Blog/Product

How to accelerate LLaMA 3 fine-tuning with FP8

October 22, 2024

This tutorial was authored by Anjali Shah, Sudhakar Singh, and Santosh Bhavani from NVIDIA, and formatted by the Latitude.sh team.

LLaMA 3 introduces several improvements over LLaMA 2. Trained on a significantly larger dataset (15T tokens vs. 2.2T tokens), the latest iteration of Meta’s large language model supports a longer context length of up to 8K tokens compared to its predecessor.

In this tutorial, you will learn how to fine-tune LLaMA 3 with FP8 precision using Hugging Face Accelerate, PEFT, and Transformer Engine.

For deploying and managing the necessary infrastructure, we'll use the Latitude.sh bare metal platform, which offers automated solutions for AI workloads and predefined templates.

Summary

Introduction to Transformer Engine

Transformer Engine (TE) is a library that accelerates Transformer model training on NVIDIA GPUs. It supports FP8 precision on Hopper and Ada GPUs, enhancing performance while maintaining accuracy during training and inference.

TE provides optimized building blocks for popular Transformer architectures and an automatic mixed precision API compatible with major deep learning frameworks.

Setting up the environment

To launch a JupyterLab notebook on the Latitude.sh platform, follow these steps:

1. Access the Latitude.sh dashboard, and navigate to "Serverless" in the sidebar

2. Select the blueprint

Latitude.sh allows you to deploy containers using blueprints. You can either select an existing blueprint or create a new one tailored to your needs.

To make it easy to use all the required libraries and ensure the best performance and compatibility with NVIDIA GPUs, we'll use the pre-built PyTorch + NGC FP8 blueprint. This launches an NVIDIA DL container for PyTorch which includes the latest optimized versions of PyTorch and Transformer Engine.

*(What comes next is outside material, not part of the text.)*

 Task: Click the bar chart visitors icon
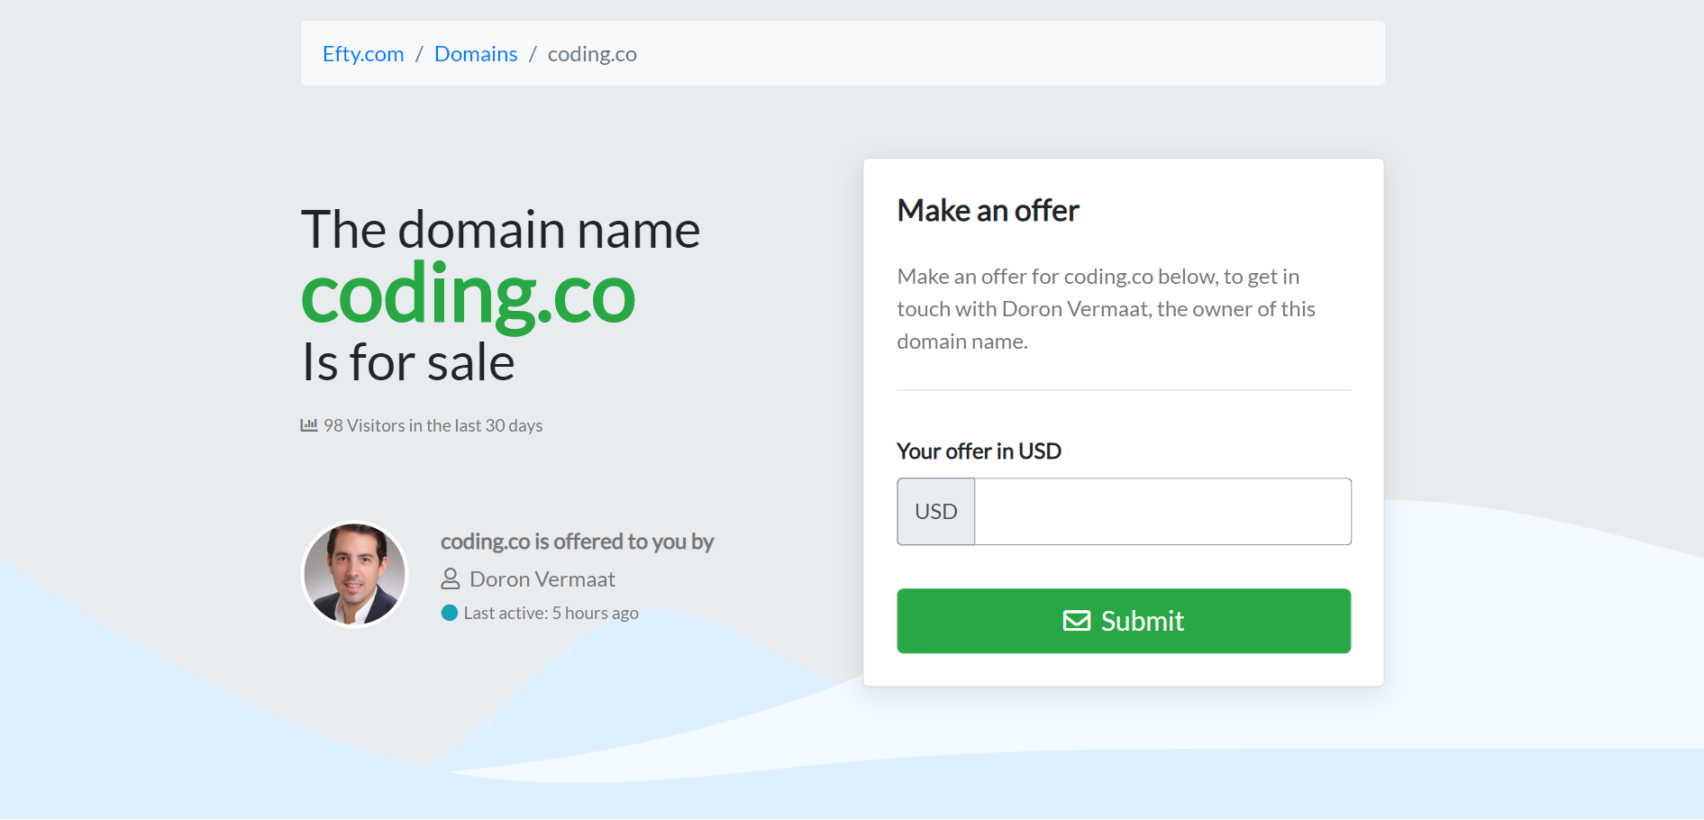(308, 424)
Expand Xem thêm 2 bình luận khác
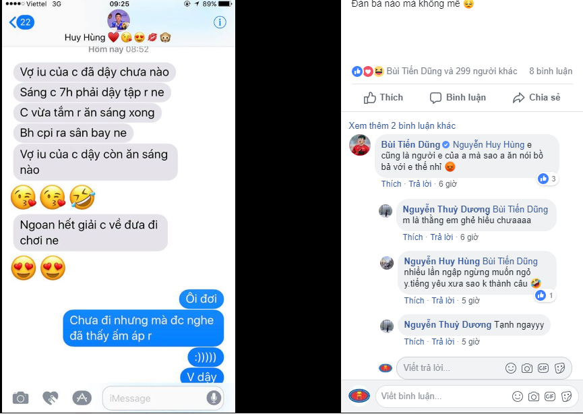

To learn more about the container visit NVIDIA’s NGC Catalog.

3. Deploy the container

Once you click Deploy, you are ready to launch your container. This will provision the hardware and install the necessary software as specified in the blueprint.

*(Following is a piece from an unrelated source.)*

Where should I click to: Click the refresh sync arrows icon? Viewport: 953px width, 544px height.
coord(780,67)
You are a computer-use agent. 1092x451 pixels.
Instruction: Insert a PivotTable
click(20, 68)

Size: FP8 is currently supported only on Hopper and Ada GPUs. Ensure you select a compatible GPU architecture, such as H100 or L40S.
Environment variables: In order to SSH into your instance, add your SSH public key in the environment variable for PUBLIC_KEY. Refer to Latitude.sh docs for more details.

4. SSH into the instance

Once your instance is deployed, copy the IP address, open a terminal and enter this command:

bash

ssh -L 8888:localhost:8888 root@<ip_addr>

This creates an SSH tunnel and mapping port 8888 in your remote machine with your host machine port 8888. We do this to enable access to JupyterLab from our local machine's browser.

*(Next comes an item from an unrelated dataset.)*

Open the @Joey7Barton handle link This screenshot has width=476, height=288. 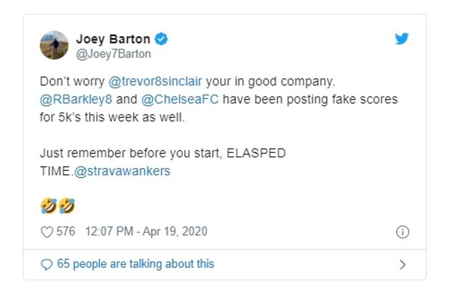(x=113, y=54)
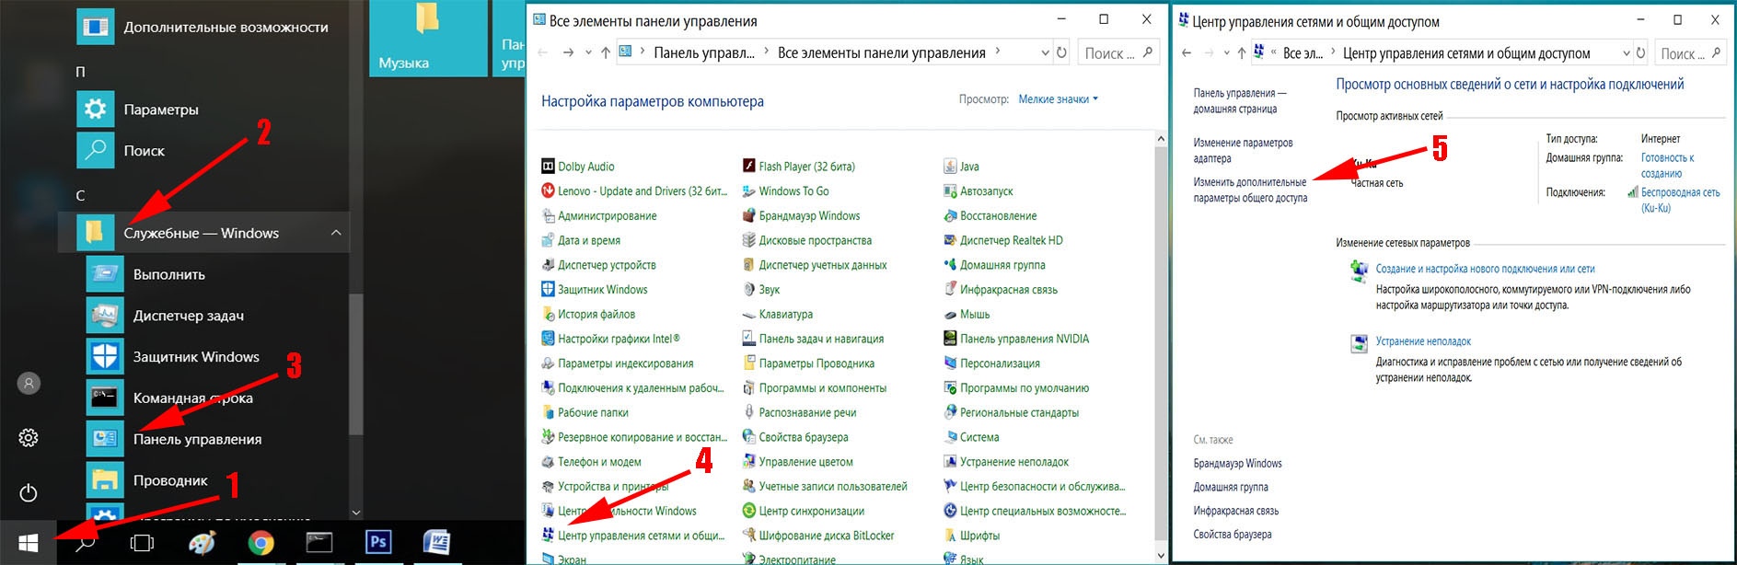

5. Launch JupyterLab Navigate to the directory where you want to work and start JupyterLab by running:

bash

pip install protobuf==3.20.*

export PROTOCOL_BUFFERS_PYTHON_IMPLEMENTATION=python

jupyter lab

This command will start the JupyterLab server. You can now navigate to your browser and copy the URL from your terminal replacing ‘hostname’ with ‘localhost’ or IP address of your host server.

Fine-tuning LLaMa 3 with FP8

Now that your environment is set, let's explore how to accelerate LLaMA 3 finetuning using NVIDIA's Transformer Engine (TE) by following the steps outlined in the Jupyter notebook available here.

Note: This notebook has dependencies on utils.py and te_llama.py python scripts that should be downloaded along with the notebook.

Step 1: Import necessary libraries

First, let's import the required libraries:

To get started, ensure you have access to the necessary libraries and tools. Install the required packages, including `transformers`, `accelerate`, and `peft`:

python

!pip install transformers accelerate peft datasets huggingface_hub ipywidgets

Step 2: Load the LLaMA Model and Tokenizer

We will load the LLaMA model and its tokenizer from the Hugging Face model hub by providing Access Token:

python

hyperparams.hf_access_token = ""

Step 3: Replace Transformer layers with TE layers

To leverage NVIDIA's Transformer Engine, we need to replace the standard transformer layers in the LLaMA model with TE layers. Here's how you can do it:

python

for i, layer in enumerate(model.model.layers):

model.model.layers[i] = TransformerLayer(layer)

Step 4: Performance evaluation

After setting up and running your model with TE, it's essential to evaluate its performance.

Conclusion

In this tutorial, we showed how to speed up the Hugging Face LLaMA model using NVIDIA’s Transformer Engine. By swapping standard transformer layers with TE layers, we achieved significant performance boosts in training and inference, making it ideal for large language models.

Feel free to experiment further with different configurations and datasets to fully harness the power of NVIDIA's Transformer Engine. Happy coding!